Estuvimos bebiendo y charlando un rato y cuando fuimos a ver a Javi nos pareció que tenía mucho mejor aspecto. ¿Quizá fuera una alergia? ¿Había sido una falsa alarma? ¿O realmente funcionaba el brebaje de Aniuska?
Había que irse a Madrid. Pero mi tío Rafael pensaba que no debíamos emprender el viaje a esas horas. Así que cenamos unas longanizas y nos bebimos la otra garrafa.
Salimos un poco antes de que se hiciera de día. Mosen Alejandro, Silvina, Aniuska y yo. La médica, doña Carmen, se despidió en la puerta del Shanghái como solía hacer mi abuela antes de los viajes:
—Santiguaos.
Después se subió al coche y volvió hacia el pueblo para pasar consulta. La aplaudimos aunque no fuese la hora.
Luego, el mosen arrancó.
Pensé que el ciclo de Agnès Varda se podría celebrar en el frontón a pesar de todo. Vuelven los autocines: nosotros lo podemos hacer con tractores y mulas mecánicas: el festival John Deere.

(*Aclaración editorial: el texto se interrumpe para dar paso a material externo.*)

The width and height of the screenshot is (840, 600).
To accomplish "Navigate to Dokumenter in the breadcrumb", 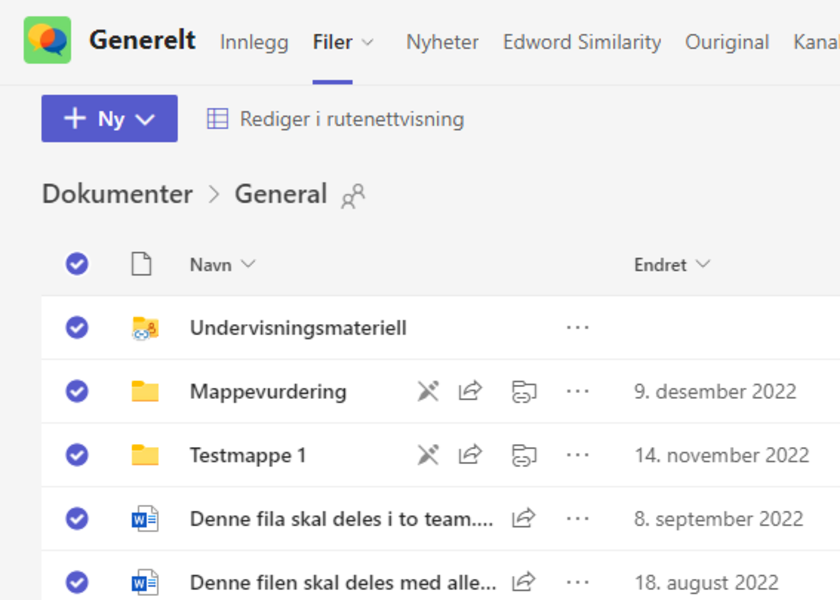I will coord(117,194).
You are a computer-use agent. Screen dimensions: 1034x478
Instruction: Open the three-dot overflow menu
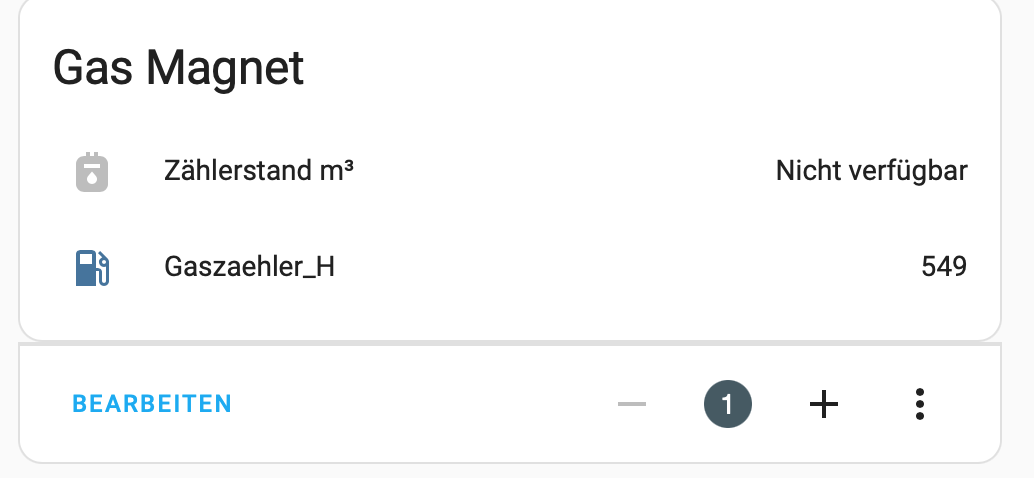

La idea es atractiva, pero ahora no tengo tiempo de desarrollarla. Una vez más, el destino de la humanidad depende de La Cañada de Azcón, Teruel. Siempre se cruza algún detalle que te desvía de los proyectos que realmente te importan. Pero con suerte habrá tiempo para todo. Llevamos el potaje de Aniuska a Fernando Simón en una de las garrafas de mi tío. Creo que nos escuchará. A fin de cuentas es aragonés y eso siempre se nota.